社会人向けにする内容とほぼ同じ、というクリーンエネルギーについての講義は約1時間。子どもたちは真剣なまなざしで、ふだんは大学生が学ぶ教室で、熱心にメモをとっていました。さかなクンも一緒に聞きました=7月5日、東京海洋大学越中島キャンパス(東京都江東区)
この日の裏テーマは、参加メンバー同士でなかよくなること。二人一組になり、相手を紹介する「他己紹介」でもりあがりました=7月5日、東京海洋大学越中島キャンパス(東京都江東区)

清水さんの講義の後は、リチウムイオン電池とモーターで動く、電池推進船「らいちょうⅠ」に乗りこみました。航行中に排ガスや二酸化炭素を出さないので、環境にやさしい乗り物です。
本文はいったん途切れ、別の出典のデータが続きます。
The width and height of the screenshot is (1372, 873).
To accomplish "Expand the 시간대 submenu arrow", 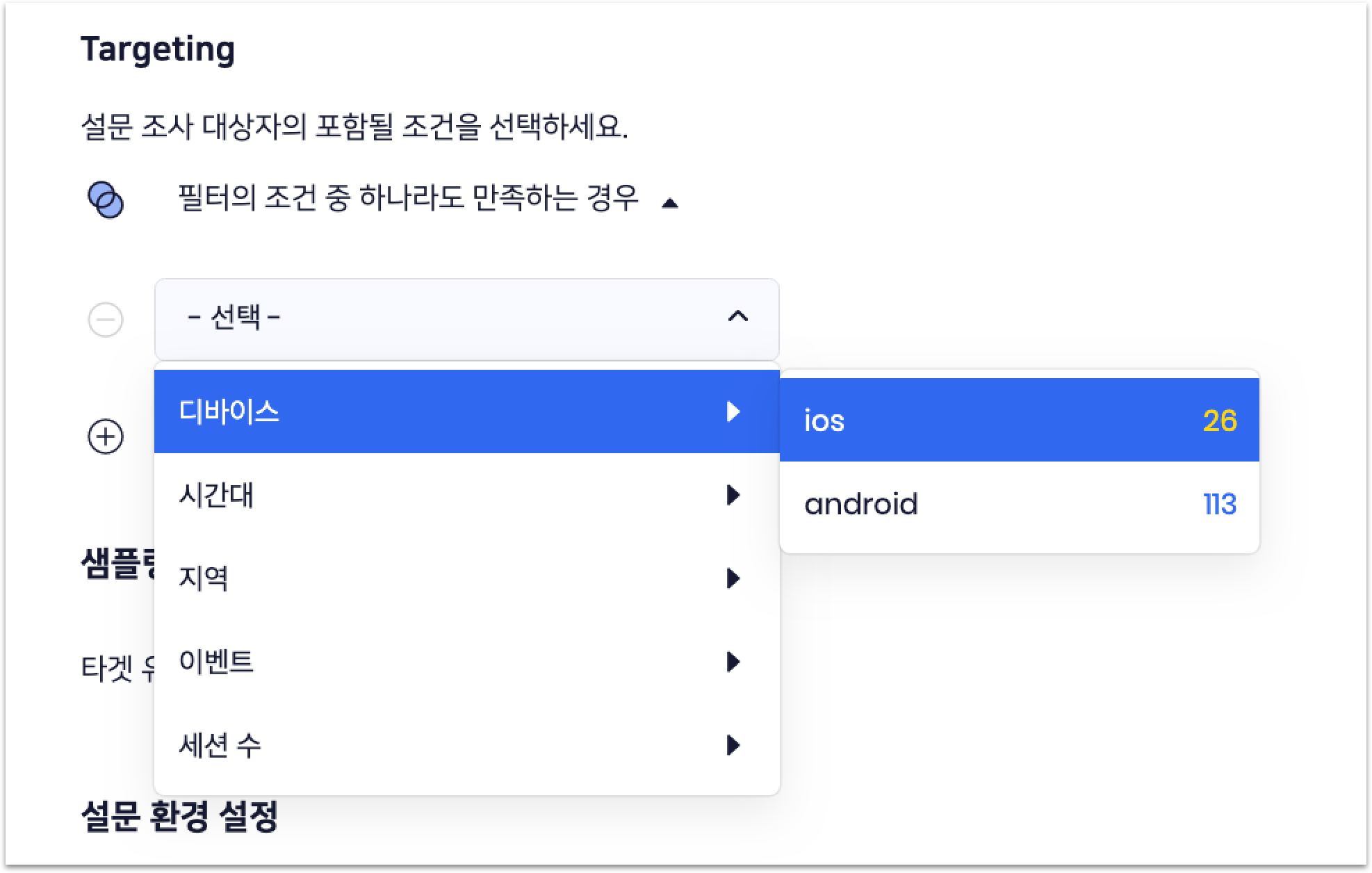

排ガスのにおいもなく、音が静かで振動が少ないのが特徴です。1時間弱の充電で4時間ほど走ることができます。

5年生の西田和駿さんは、「電池推進船は静かで、波の音が感じられたので、いごこちがよかったです」と話しました。6年生の片岡六花さんは、「船の速度をゆっくりにして走るとエネルギーをむだにしそうだけど、逆に少なくすむなんて」とおどろいていました。

電池推進船「らいちょうⅠ」=7月5日、東京海洋大学越中島キャンパス(東京都江東区)
明治丸=7月5日、東京海洋大学越中島キャンパス(東京都江東区)

東京海洋大学越中島キャンパス内にある明治丸も見学しました。明治丸は、日本に現存するただひとつの鉄の船で、国指定の重要文化財。かつては、灯台の位置を測ったり資材を運んだりする灯台巡視船として活躍しました。船の全長は約75メートル。1896年に東京海洋大学の前身の商船学校にゆずられて、練習用の船などとして使われてきました。